NECの逆境から誕生したグローバルサプライチェーン改革のプロ集団

~匠の軌跡ストーリー前編~【2025.12.17】

カテゴリ:DX・業務改革推進生産技術・製造その他

NECでは、顧客ニーズの多様化やグローバル競争激化などにより、従来のものづくりに限界を迎え、90年代よりサプライチェーン改革活動を行ってきました。多くの失敗を経験し、試行錯誤を重ね、大きな成果を収めました。

現在の製造業においては企業内を横断してサプライチェーン改革を推進する人の育成が不可欠であると考え、2023年からは「NECものづくり人財育成プログラム」を開始し、顧客自身が改革を継続できる体制づくりを推進しています。本プログラムをご紹介するシリーズの前編として、NECのサプライチェーン改革の原点、“在庫の山との苦闘”について匠コンサルティンググループの柳生泰史がお話しします。

NEC スマートインダストリー統括部 匠コンサルティンググループシニアマネージャー 柳生 泰史
2009年NECに入社。大手製造業向けアカウント営業を担当後、NECプラットフォームズ甲府工場にて生産管理およびサプライチェーン改革に従事。2017年以降は、大手製造業向けのサプライチェーン改革支援を担当し、特にグローバルSC領域のプロジェクトを推進。

[目次]

“個別最適”による弊害

NEC スマートインダストリー統括部 匠コンサルティンググループシニアマネージャー 柳生 泰史
インタビューに応じるNEC スマートインダストリー統括部 匠コンサルティンググループシニアマネージャー 柳生 泰史

「製品・部品在庫が東京ドーム9杯分も溜まっている」
「管理職のボーナスが “現物支給” になった」
1997年のNECの棚卸回転日数は、85日にも達していました。調達した部品やコストをかけてつくった製品が3か月近くも倉庫に眠っていたのです。
1997年当時のNECの売上は5兆円近くありましたが、棚卸だけでなく在庫コストが経営を圧迫していました。そこで、管理職のボーナスはOEM生産していたエアコンやCDプレーヤーといった現物を支給するという事態に陥ってしまったのです。

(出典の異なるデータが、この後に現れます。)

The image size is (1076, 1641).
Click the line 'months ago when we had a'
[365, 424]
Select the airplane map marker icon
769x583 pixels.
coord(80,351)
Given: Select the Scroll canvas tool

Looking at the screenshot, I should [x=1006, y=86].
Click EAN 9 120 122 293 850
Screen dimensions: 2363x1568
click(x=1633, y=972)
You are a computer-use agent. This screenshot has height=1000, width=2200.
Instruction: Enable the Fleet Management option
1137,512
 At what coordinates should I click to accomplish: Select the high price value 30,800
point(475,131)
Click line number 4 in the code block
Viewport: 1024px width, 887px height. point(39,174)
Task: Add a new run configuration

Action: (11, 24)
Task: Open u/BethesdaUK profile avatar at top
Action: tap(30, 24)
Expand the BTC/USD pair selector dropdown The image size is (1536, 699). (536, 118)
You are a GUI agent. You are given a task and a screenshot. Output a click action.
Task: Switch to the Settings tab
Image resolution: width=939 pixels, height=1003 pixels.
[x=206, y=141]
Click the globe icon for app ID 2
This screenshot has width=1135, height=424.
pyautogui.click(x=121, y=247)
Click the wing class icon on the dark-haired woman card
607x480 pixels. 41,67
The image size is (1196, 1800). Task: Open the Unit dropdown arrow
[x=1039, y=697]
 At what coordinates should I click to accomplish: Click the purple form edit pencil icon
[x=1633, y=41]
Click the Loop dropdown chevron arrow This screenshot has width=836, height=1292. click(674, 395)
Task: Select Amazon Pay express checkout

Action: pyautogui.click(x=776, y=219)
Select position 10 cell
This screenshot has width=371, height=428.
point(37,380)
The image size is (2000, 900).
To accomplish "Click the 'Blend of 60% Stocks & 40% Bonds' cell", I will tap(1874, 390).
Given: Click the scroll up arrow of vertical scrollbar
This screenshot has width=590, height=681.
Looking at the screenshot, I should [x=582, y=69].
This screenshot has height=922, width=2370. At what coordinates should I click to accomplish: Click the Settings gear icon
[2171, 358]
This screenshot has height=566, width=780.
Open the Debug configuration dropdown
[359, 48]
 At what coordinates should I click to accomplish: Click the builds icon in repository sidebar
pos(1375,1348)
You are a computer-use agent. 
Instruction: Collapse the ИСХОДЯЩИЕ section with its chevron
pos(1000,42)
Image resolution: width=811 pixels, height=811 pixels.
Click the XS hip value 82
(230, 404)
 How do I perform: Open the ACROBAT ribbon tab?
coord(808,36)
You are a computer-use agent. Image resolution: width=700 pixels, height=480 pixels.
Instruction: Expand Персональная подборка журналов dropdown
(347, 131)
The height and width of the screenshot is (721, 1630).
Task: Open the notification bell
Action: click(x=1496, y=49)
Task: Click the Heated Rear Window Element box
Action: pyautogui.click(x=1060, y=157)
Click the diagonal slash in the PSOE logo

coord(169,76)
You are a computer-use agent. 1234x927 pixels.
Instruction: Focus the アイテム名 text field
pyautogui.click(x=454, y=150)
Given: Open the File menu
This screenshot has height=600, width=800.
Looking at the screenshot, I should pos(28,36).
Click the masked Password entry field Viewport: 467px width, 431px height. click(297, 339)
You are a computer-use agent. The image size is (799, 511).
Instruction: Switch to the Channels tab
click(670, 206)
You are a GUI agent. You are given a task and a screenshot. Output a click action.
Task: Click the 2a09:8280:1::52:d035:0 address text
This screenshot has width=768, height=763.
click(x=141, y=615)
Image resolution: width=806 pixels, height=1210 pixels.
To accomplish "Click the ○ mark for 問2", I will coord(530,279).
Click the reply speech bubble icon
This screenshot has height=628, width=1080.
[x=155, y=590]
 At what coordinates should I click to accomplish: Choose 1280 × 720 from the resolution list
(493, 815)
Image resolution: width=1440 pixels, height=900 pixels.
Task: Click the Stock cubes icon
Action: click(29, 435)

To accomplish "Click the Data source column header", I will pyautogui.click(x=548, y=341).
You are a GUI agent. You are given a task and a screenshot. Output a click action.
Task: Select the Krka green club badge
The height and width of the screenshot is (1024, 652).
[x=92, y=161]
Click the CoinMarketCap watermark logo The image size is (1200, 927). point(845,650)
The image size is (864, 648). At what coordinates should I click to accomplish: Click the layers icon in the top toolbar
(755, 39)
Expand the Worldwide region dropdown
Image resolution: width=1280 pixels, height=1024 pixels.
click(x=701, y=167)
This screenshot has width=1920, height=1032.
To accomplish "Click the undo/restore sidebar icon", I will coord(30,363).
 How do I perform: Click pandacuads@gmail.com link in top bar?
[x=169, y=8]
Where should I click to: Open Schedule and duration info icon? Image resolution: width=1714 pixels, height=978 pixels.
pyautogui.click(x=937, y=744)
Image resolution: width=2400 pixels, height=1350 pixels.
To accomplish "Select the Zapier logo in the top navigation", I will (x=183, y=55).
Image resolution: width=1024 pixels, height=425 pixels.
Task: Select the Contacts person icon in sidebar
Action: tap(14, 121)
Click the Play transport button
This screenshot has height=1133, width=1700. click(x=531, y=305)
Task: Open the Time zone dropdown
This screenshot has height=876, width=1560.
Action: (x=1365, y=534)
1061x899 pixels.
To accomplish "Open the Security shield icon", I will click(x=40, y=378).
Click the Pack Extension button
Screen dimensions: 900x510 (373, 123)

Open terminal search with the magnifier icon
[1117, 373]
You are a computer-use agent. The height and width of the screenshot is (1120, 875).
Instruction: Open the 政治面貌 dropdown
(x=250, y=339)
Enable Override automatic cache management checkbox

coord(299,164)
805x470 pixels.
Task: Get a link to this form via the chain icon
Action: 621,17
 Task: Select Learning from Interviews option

「1982年に発売した『PC-9800シリーズ(通称 PC98)』が大ヒットし、90年代までNEC社内には“作れば売れる”といった成功体験が尾を引いていたのかもしれません」と柳生は言います。
そんな体質は、各部門のKPIに表れていました。いかに安く仕入れるかが問われた調達部門は“まとめ買い”を行いました。製造部門は、いかに効率的に作るかが問われたので、まとめて生産しました。当時の主力製品であった半導体は、いかに設備稼働率を高めるかを最重要テーマとして追求していった状況にありました。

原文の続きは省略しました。